Background

Patients with sickle cell anaemia (SCA) develop complications as a result of repeated crises. Hypoxaemia has been observed in children with SCA in the absence of overt cardiopulmonary illness.

Objectives

To determine the prevalence of hypoxaemia and the clinical and laboratory features associated with hypoxaemia among SCA children in their steady state.

Methods

It is an observational cross-sectional study involving 102 SCA children aged 6-17 years in steady state. Their medical history was obtained, and oxygen saturation (SpO₂) was determined during the clinic visit. Echocardiography and spirometry were performed on the participants to investigate associated cardiopulmonary complications.

Results

The mean ± SD age of the children was 10.4 ± 3.49 years and the prevalence of hypoxaemia was 16.7%. Hypoxaemia was significantly associated with increasing age (p=0.003), repeated episodes of crisis of three or more times in the preceding year (p=0.030), type of crisis (haemolytic and vasoocclusive crisis) (p=0.038), non-usage of hydroxyurea (p=0.019) and tricuspid regurgitant velocity≥ 2.5 m/s (p=0.001).

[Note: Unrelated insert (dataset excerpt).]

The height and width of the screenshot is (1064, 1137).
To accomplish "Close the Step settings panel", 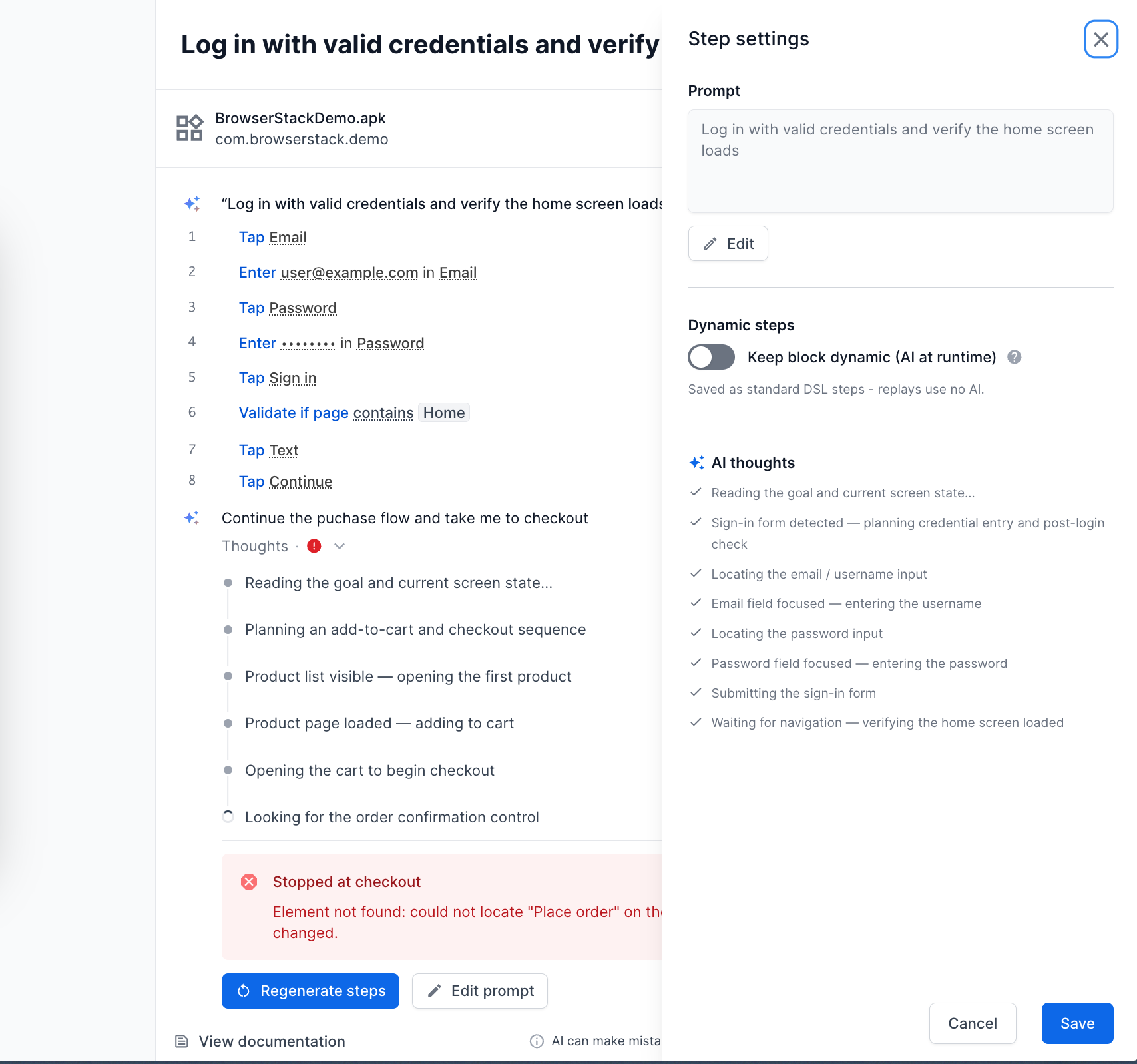I will click(1100, 39).
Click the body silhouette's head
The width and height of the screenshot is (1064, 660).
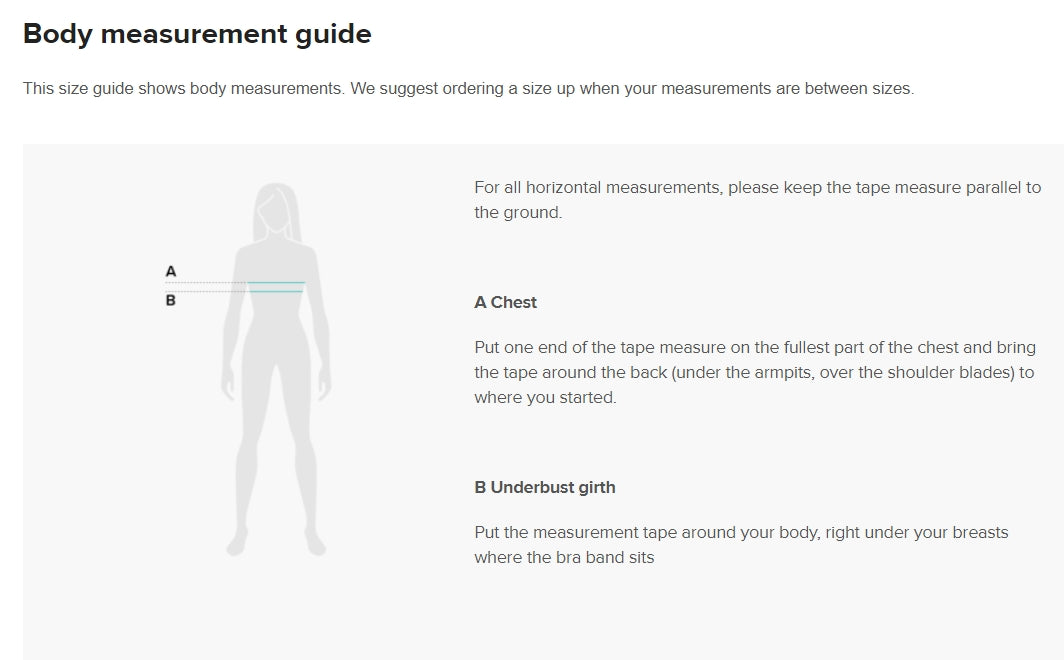pyautogui.click(x=276, y=208)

Previous history of acute chest syndrome, blood transfusion, haematocrit (PCV) and spirometry pattern had no significant relationship with hypoxaemia.

Conclusion: Hypoxaemia is common among children with sickle-cell anaemia in steady-state; hence, there is need to monitor the oxygen saturation of SCA patients, particularly adolescents and those with recurrent crisis.